To prevent further clutter in the Netherlands, a Minister of Spatial Planning must be appointed. That is what the Council for the Living Environment and Infrastructure advises the outgoing cabinet today.
The negotiators at the formation table receive another weighty advice today. The Council for the Living Environment and Infrastructure (Rli) – an important adviser to the cabinet – believes that a special Minister of Spatial Planning should be appointed. That, and more, is necessary to ensure that the Netherlands does not become more cluttered.
The Netherlands is spatially locked
Spatial planning in our country has been neglected over the past twenty years, according to research by the Council. The central government has left the way in which the Netherlands is organized mainly to provinces and municipalities. But there is often a lack of knowledge and money at that regional and local level. As a result, the consequences of the construction of wind turbines, industrial estates, distribution centers, homes and all kinds of other buildings have not been properly considered.
Fear among drivers
‘All this is insufficient to properly tackle the major renovation that is coming to the Netherlands’, the researchers write about the way in which it is now arranged. The landscape is already cluttering and if nothing is done it will only get worse. According to the Council, the Netherlands is spatially ‘locked in’: politicians and administrators are mainly concerned with ‘postponing far-reaching decisions for fear of being judged by them’.

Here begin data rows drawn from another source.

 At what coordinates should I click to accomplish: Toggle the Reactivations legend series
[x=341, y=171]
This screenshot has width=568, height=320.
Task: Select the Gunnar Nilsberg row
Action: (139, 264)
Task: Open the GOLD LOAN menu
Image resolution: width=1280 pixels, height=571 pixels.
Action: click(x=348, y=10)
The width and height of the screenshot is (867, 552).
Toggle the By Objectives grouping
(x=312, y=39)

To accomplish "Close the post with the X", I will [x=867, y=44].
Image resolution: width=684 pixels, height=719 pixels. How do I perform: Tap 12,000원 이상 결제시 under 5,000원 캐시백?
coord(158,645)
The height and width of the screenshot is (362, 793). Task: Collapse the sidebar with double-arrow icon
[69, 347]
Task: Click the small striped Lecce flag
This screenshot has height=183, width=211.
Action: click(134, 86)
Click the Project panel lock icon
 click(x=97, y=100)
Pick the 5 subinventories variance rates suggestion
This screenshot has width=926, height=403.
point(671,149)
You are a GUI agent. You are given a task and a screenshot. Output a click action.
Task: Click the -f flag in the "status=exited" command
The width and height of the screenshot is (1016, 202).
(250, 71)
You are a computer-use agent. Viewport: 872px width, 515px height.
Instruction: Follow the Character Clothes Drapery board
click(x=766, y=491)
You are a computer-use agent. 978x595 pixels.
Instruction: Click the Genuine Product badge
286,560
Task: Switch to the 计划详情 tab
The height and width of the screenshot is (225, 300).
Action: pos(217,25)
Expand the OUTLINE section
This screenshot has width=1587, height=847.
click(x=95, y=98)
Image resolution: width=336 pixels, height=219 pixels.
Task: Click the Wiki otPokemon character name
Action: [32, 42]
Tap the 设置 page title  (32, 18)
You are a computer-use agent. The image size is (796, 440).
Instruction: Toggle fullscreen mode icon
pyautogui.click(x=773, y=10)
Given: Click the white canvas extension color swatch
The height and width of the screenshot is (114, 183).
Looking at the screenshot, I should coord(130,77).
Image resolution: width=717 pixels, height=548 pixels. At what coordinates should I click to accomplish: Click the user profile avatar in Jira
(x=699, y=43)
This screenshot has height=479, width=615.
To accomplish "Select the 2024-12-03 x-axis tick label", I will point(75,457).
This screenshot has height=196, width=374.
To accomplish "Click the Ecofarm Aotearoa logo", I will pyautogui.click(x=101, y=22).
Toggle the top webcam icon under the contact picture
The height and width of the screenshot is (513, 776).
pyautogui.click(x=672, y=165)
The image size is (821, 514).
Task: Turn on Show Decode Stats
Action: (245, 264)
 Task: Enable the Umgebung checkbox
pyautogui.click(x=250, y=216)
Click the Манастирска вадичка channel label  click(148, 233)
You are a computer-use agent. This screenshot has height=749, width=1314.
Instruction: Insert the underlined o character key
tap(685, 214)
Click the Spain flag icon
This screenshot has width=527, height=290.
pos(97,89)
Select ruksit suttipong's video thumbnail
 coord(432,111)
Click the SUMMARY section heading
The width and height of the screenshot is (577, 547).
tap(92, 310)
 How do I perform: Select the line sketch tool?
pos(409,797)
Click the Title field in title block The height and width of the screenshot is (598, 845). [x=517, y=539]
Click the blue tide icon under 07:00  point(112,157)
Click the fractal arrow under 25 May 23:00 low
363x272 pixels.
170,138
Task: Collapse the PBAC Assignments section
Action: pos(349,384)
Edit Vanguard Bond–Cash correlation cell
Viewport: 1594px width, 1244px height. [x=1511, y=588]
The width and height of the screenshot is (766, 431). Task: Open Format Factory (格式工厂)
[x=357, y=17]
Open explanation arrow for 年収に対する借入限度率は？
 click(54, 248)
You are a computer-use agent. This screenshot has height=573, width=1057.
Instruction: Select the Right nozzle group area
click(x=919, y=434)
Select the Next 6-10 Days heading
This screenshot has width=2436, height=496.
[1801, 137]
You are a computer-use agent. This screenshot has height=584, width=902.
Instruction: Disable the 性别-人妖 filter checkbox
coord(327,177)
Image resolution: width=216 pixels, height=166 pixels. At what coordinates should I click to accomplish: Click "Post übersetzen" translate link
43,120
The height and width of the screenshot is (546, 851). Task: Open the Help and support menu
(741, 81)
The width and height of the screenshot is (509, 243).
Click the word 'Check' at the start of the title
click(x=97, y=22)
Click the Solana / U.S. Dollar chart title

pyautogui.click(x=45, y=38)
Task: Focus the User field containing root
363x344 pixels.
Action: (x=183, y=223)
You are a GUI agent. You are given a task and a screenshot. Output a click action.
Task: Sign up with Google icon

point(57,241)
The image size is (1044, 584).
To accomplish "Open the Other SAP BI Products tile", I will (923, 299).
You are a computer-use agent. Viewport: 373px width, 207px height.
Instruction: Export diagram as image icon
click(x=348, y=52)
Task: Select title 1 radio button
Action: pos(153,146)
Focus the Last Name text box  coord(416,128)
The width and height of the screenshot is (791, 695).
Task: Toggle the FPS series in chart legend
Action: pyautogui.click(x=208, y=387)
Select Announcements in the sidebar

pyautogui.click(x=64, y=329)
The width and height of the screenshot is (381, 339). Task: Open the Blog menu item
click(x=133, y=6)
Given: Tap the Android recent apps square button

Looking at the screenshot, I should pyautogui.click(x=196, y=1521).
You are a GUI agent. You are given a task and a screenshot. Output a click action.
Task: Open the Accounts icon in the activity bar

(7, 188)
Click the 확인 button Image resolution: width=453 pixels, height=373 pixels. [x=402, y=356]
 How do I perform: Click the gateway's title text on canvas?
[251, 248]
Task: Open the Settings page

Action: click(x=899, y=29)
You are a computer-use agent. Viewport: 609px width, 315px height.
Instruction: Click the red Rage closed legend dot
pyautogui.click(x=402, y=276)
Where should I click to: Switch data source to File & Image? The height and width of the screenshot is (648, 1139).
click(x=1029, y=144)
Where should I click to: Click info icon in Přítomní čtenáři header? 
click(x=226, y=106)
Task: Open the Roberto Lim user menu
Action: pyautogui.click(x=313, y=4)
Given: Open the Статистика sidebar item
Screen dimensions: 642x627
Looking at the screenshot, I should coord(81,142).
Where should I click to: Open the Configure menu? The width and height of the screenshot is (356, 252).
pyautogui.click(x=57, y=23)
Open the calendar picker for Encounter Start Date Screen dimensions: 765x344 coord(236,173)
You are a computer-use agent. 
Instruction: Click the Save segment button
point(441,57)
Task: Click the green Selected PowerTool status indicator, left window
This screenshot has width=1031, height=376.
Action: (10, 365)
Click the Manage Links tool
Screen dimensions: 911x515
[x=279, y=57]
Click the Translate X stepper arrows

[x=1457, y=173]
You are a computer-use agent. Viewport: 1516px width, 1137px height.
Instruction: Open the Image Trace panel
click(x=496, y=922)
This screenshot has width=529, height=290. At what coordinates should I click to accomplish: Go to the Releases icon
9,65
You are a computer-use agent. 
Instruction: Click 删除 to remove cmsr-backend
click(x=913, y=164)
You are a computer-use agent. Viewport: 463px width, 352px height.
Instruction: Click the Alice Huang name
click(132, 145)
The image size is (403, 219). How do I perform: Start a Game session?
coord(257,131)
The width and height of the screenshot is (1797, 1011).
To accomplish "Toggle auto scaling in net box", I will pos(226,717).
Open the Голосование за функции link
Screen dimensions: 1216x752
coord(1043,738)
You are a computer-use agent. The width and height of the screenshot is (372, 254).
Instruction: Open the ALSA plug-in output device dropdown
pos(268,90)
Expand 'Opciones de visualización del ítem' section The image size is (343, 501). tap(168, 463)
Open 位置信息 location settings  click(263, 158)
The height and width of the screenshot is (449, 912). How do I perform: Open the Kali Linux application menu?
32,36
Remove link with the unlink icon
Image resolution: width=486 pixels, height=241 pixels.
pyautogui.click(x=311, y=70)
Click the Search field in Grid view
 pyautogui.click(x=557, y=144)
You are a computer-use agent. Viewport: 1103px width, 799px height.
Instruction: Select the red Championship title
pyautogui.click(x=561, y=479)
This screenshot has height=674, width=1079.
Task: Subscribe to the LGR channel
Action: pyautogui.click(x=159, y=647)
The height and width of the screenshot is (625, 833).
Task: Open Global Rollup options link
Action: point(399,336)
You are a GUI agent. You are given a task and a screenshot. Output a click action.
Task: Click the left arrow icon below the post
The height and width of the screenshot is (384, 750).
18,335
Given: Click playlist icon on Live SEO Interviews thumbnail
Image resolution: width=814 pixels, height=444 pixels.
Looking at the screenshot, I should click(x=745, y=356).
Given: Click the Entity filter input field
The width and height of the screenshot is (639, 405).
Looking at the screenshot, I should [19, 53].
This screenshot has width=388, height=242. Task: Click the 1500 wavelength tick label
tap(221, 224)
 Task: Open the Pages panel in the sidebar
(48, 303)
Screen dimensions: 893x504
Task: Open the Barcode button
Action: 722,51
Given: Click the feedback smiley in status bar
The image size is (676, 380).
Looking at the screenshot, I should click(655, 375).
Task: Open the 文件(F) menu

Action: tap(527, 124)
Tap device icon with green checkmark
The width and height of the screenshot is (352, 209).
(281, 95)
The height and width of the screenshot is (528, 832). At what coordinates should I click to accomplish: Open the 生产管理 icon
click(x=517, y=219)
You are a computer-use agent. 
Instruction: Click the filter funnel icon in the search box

A Minister of Spatial Planning must break through that pattern and ensure that the consequences of changes in the areas of climate, energy, housing, nature and agriculture are properly considered. Such a minister must be given his own budget. The provinces must also work more closely on spatial planning, in consultation with the new minister.
They are mainly concerned with postponing far-reaching decisions for fear of being judged
closed down
Most parties in the House of Representatives are in favor of greater government control of spatial planning. Since 1965, the Netherlands had a separate Minister of Housing and Spatial Planning. But in 2010 – with the formation of the first Rutte cabinet with the support of the PVV – the ministry was closed down. The tasks were transferred to provinces and to other ministries (Internal Affairs, Economic Affairs and Infrastructure and Water Management).
In their election programs, D66, CDA and ChristenUnie are in favor of a separate minister. Of the negotiating parties at the formation table, only the VVD is silent in the program about the return of a separate minister.